Мелвин упрекнул брата, что тот утратил спокойствие и изъясняется подобно презренному разбойнику. Робин рассмеялся и заявил, что он и есть разбойник, ибо если кто обитает в дремучем лесу или, скажем, на болоте, и не имеет имущества, отличного от оружия, и никаких планов, кроме как пустить его в дело, то данный индивидуум настолько сходен с идеалистическим представлением о разбойнике, что, согласно Платону...
Робин не довел свою мысль до конца, потому что Мелвин его перебил, покрыв непристойной бранью.

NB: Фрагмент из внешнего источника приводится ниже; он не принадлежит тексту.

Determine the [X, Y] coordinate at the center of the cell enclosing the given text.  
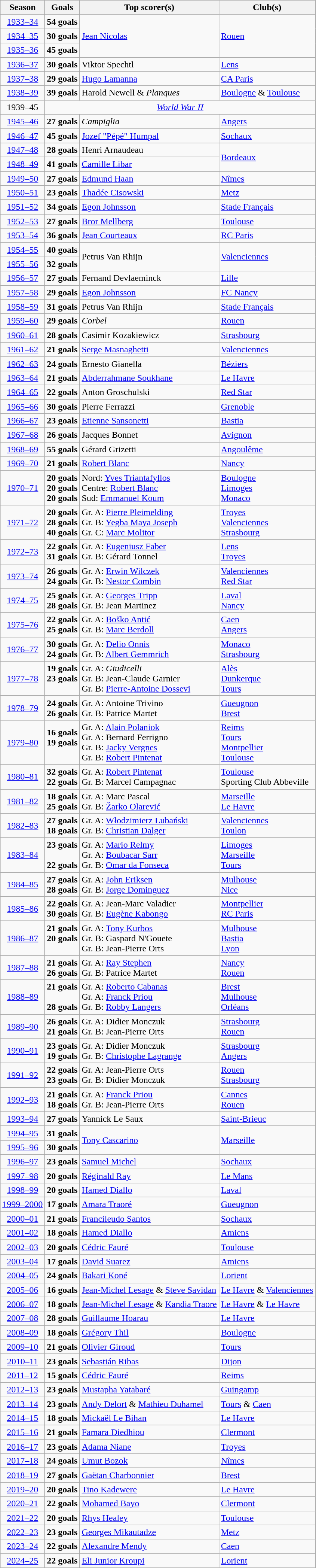
ValenciennesRed Star [267, 575]
1984–85 [22, 883]
CA Paris [267, 79]
1952–53 [22, 221]
Tours & Caen [267, 1402]
Mickaël Le Bihan [149, 1417]
Gr. A: Tony KurbosGr. B: Gaspard N'GoueteGr. B: Jean-Pierre Orts [149, 937]
1951–52 [22, 207]
Mohamed Bayo [149, 1502]
1949–50 [22, 178]
1947–48 [22, 150]
Harold Newell & Planques [149, 93]
1937–38 [22, 79]
1958–59 [22, 306]
Gr. A: Ray StephenGr. B: Patrice Martet [149, 966]
1945–46 [22, 121]
LavalNancy [267, 600]
Yannick Le Saux [149, 1117]
1966–67 [22, 420]
Gr. A: Didier MonczukGr. B: Christophe Lagrange [149, 1049]
2005–06 [22, 1288]
22 goals23 goals [62, 1074]
Gr. A: Robert PintenatGr. B: Marcel Campagnac [149, 776]
26 goals [62, 435]
1970–71 [22, 487]
Reims [267, 1374]
21 goals26 goals [62, 966]
Jean Courteaux [149, 235]
Gr. A: Pierre PleimeldingGr. B: Yegba Maya JosephGr. C: Marc Molitor [149, 522]
Gr. A: Didier MonczukGr. B: Jean-Pierre Orts [149, 1025]
Le Havre & Le Havre [267, 1303]
StrasbourgRouen [267, 1025]
2013–14 [22, 1402]
1950–51 [22, 193]
ReimsToursMontpellierToulouse [267, 741]
2003–04 [22, 1260]
Gr. A: Włodzimierz LubańskiGr. B: Christian Dalger [149, 825]
Boulogne [267, 1331]
Gr. A: Erwin WilczekGr. B: Nestor Combin [149, 575]
Strasbourg [267, 335]
Angoulême [267, 449]
Avignon [267, 435]
1992–93 [22, 1098]
15 goals [62, 1374]
MonacoStrasbourg [267, 648]
1936–37 [22, 64]
1971–72 [22, 522]
16 goals [62, 1288]
Famara Diedhiou [149, 1431]
40 goals [62, 249]
Brest [267, 1473]
24 goals26 goals [62, 707]
Béziers [267, 363]
Gr. A: Jean-Pierre OrtsGr. B: Didier Monczuk [149, 1074]
21 goals20 goals [62, 937]
20 goals20 goals20 goals [62, 487]
25 goals28 goals [62, 600]
GueugnonBrest [267, 707]
Nord: Yves TriantafyllosCentre: Robert BlancSud: Emmanuel Koum [149, 487]
2022–23 [22, 1530]
Red Star [267, 392]
1963–64 [22, 377]
Boulogne & Toulouse [267, 93]
Gr. A: Antoine TrivinoGr. B: Patrice Martet [149, 707]
MarseilleLe Havre [267, 800]
1991–92 [22, 1074]
2012–13 [22, 1388]
ValenciennesToulon [267, 825]
1961–62 [22, 349]
2002–03 [22, 1246]
22 goals25 goals [62, 624]
1990–91 [22, 1049]
Grégory Thil [149, 1331]
1981–82 [22, 800]
Angers [267, 121]
Réginald Ray [149, 1175]
ToulouseSporting Club Abbeville [267, 776]
1965–66 [22, 406]
Gr. A: Franck PriouGr. B: Jean-Pierre Orts [149, 1098]
Francileudo Santos [149, 1217]
Gueugnon [267, 1203]
2019–20 [22, 1488]
1999–2000 [22, 1203]
Abderrahmane Soukhane [149, 377]
1935–36 [22, 50]
Goals [62, 7]
Season [22, 7]
Grenoble [267, 406]
Tours [267, 1345]
1987–88 [22, 966]
Thadée Cisowski [149, 193]
1980–81 [22, 776]
Tino Kadewere [149, 1488]
54 goals [62, 22]
1979–80 [22, 741]
Henri Arnaudeau [149, 150]
2008–09 [22, 1331]
Gr. A: Roberto CabanasGr. A: Franck PriouGr. B: Robby Langers [149, 996]
36 goals [62, 235]
Lens [267, 64]
FC Nancy [267, 292]
1968–69 [22, 449]
Bakari Koné [149, 1274]
Eli Junior Kroupi [149, 1559]
Lille [267, 278]
55 goals [62, 449]
Adama Niane [149, 1445]
2015–16 [22, 1431]
27 goals18 goals [62, 825]
2016–17 [22, 1445]
1960–61 [22, 335]
21 goals18 goals [62, 1098]
NancyRouen [267, 966]
32 goals [62, 264]
2010–11 [22, 1359]
Saint-Brieuc [267, 1117]
Umut Bozok [149, 1459]
2018–19 [22, 1473]
Laval [267, 1189]
2020–21 [22, 1502]
Caen [267, 1544]
BoulogneLimogesMonaco [267, 487]
1964–65 [22, 392]
AlèsDunkerqueTours [267, 678]
LimogesMarseilleTours [267, 854]
2000–01 [22, 1217]
Gr. A: John EriksenGr. B: Jorge Dominguez [149, 883]
1933–34 [22, 22]
Guingamp [267, 1388]
1934–35 [22, 36]
Le Mans [267, 1175]
1983–84 [22, 854]
1976–77 [22, 648]
16 goals19 goals [62, 741]
Fernand Devlaeminck [149, 278]
27 goals28 goals [62, 883]
TroyesValenciennesStrasbourg [267, 522]
Pierre Ferrazzi [149, 406]
Hugo Lamanna [149, 79]
Nancy [267, 463]
Top scorer(s) [149, 7]
23 goals19 goals [62, 1049]
LensTroyes [267, 551]
1957–58 [22, 292]
Sebastián Ribas [149, 1359]
Serge Masnaghetti [149, 349]
2011–12 [22, 1374]
1988–89 [22, 996]
1975–76 [22, 624]
Tony Cascarino [149, 1139]
RouenStrasbourg [267, 1074]
41 goals [62, 164]
Rhys Healey [149, 1516]
1954–55 [22, 249]
2021–22 [22, 1516]
1974–75 [22, 600]
1993–94 [22, 1117]
2014–15 [22, 1417]
20 goals28 goals40 goals [62, 522]
19 goals23 goals [62, 678]
Andy Delort & Mathieu Duhamel [149, 1402]
1978–79 [22, 707]
1939–45 [22, 107]
1986–87 [22, 937]
Anton Groschulski [149, 392]
World War II [180, 107]
Jean-Michel Lesage & Kandia Traore [149, 1303]
1956–57 [22, 278]
Ernesto Gianella [149, 363]
Bordeaux [267, 157]
RC Paris [267, 235]
30 goals24 goals [62, 648]
18 goals25 goals [62, 800]
Bastia [267, 420]
1973–74 [22, 575]
Camille Libar [149, 164]
2007–08 [22, 1317]
1977–78 [22, 678]
Gr. A: Delio OnnisGr. B: Albert Gemmrich [149, 648]
Bror Mellberg [149, 221]
MulhouseBastiaLyon [267, 937]
23 goals 22 goals [62, 854]
Jozef "Pépé" Humpal [149, 135]
Edmund Haan [149, 178]
Amara Traoré [149, 1203]
Guillaume Hoarau [149, 1317]
2001–02 [22, 1231]
26 goals24 goals [62, 575]
34 goals [62, 207]
1989–90 [22, 1025]
1972–73 [22, 551]
Viktor Spechtl [149, 64]
Gr. A: Marc PascalGr. B: Žarko Olarević [149, 800]
Gr. A: Mario RelmyGr. A: Boubacar SarrGr. B: Omar da Fonseca [149, 854]
1985–86 [22, 908]
Gérard Grizetti [149, 449]
32 goals22 goals [62, 776]
1982–83 [22, 825]
2024–25 [22, 1559]
1946–47 [22, 135]
Samuel Michel [149, 1160]
1967–68 [22, 435]
1959–60 [22, 320]
Gaëtan Charbonnier [149, 1473]
1948–49 [22, 164]
Dijon [267, 1359]
Olivier Giroud [149, 1345]
1997–98 [22, 1175]
39 goals [62, 93]
1995–96 [22, 1146]
Robert Blanc [149, 463]
MulhouseNice [267, 883]
Etienne Sansonetti [149, 420]
Campiglia [149, 121]
2009–10 [22, 1345]
1962–63 [22, 363]
BrestMulhouseOrléans [267, 996]
Gr. A: Jean-Marc ValadierGr. B: Eugène Kabongo [149, 908]
1998–99 [22, 1189]
Gr. A: GiudicelliGr. B: Jean-Claude GarnierGr. B: Pierre-Antoine Dossevi [149, 678]
Jean Nicolas [149, 36]
21 goals 28 goals [62, 996]
Alexandre Mendy [149, 1544]
Gr. A: Eugeniusz FaberGr. B: Gérard Tonnel [149, 551]
Casimir Kozakiewicz [149, 335]
Gr. A: Georges TrippGr. B: Jean Martinez [149, 600]
2006–07 [22, 1303]
1938–39 [22, 93]
1996–97 [22, 1160]
Gr. A: Boško AntićGr. B: Marc Berdoll [149, 624]
2023–24 [22, 1544]
Troyes [267, 1445]
Marseille [267, 1139]
Jacques Bonnet [149, 435]
2004–05 [22, 1274]
Le Havre & Valenciennes [267, 1288]
StrasbourgAngers [267, 1049]
Club(s) [267, 7]
Mustapha Yatabaré [149, 1388]
Corbel [149, 320]
Jean-Michel Lesage & Steve Savidan [149, 1288]
1969–70 [22, 463]
1955–56 [22, 264]
1953–54 [22, 235]
22 goals31 goals [62, 551]
26 goals21 goals [62, 1025]
22 goals30 goals [62, 908]
David Suarez [149, 1260]
CaenAngers [267, 624]
MontpellierRC Paris [267, 908]
Georges Mikautadze [149, 1530]
2017–18 [22, 1459]
CannesRouen [267, 1098]
Gr. A: Alain PolaniokGr. A: Bernard FerrignoGr. B: Jacky VergnesGr. B: Robert Pintenat [149, 741]
1994–95 [22, 1132]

Похоже, старший брат немного обиделся.
Следует пояснить, что Робин Локлир был не настолько глуп, груб и неотесан, каким любил представать перед малознакомыми дворянами. Робин бегло читал на родном языке и на латыни, неплохо ориентировался в священном писании и трудах античных философов. Но он не любил показывать людям свой ум и хорошие манеры, напротив, он любил выставлять себя глупым и злобным, он говорил, что от этого его прет. Обычные люди стремятся показывать себя лучше, чем они есть, но бывают и другие люди, стремящиеся к прямо противоположному. Одним их таких людей был Робин. Если бы он жил на тысячу лет позже и в другой вселенной, он бы называл себя панком, но Робин жил там, где жил, и не знал этого слова.
Так вот, панковская сущность младшего брата изрядно бесила Мелвина, и Робин этим пользовался. Его от этого перло.
- Короче, брат! - сказал Робин, когда устал препираться насчет того, как пристойно выражаться юному виконту, а как непристойно. - Эта летающая хрень - не то ли самое, что тебе господь обещал?
Мелвин злобно зыркнул на Робина, как всегда делал, когда тот начинал богохульствовать. Затем задумался, обмозговывая вопрос. Обмозговав, сказал:
- Затрудняюсь ответить.
- Может, стрелой пульнуть? - предложил Робин.
- Не поможет, - покачал головой Мелвин. - У этих хреновин шкура толстая, ни из лука, ни из арбалета не пробить. Говорят, из скорпиона можно.
- Почему так думаешь? - заинтересовался Робин.
- Какой-то человек однажды пульнул, - объяснил Мелвин. - Но промахнулся.
Робин огляделся. Вот эту осинку можно пустить на рога, а лафет... Да в бога душу мать!
- Не богохульствуй, - строго сказал Мелвин. - Хочешь ругаться - ругайся, как нормальные люди, а высшие силы всуе не поминай.
- Извини, - сказал Робин. - Просто я сначала подумал, что на этом острове можно построить скорпиона, а потом подумал, что пока кнехты будут его строить, эта летающая хрень сто раз уже успеет улететь. Слушай, брат, а молитва ее берет?
- Вроде нет, - ответил Мелвин. - Хотя попробовать не помешает.
- Я тоже попробую, - сказал Робин.
Они преклонили колени и стали молиться. Через какое-то время неведомая хрень щелкнула и заговорила человеческим голосом, а вернее, двумя разными голосами, как бы беседующими между собой.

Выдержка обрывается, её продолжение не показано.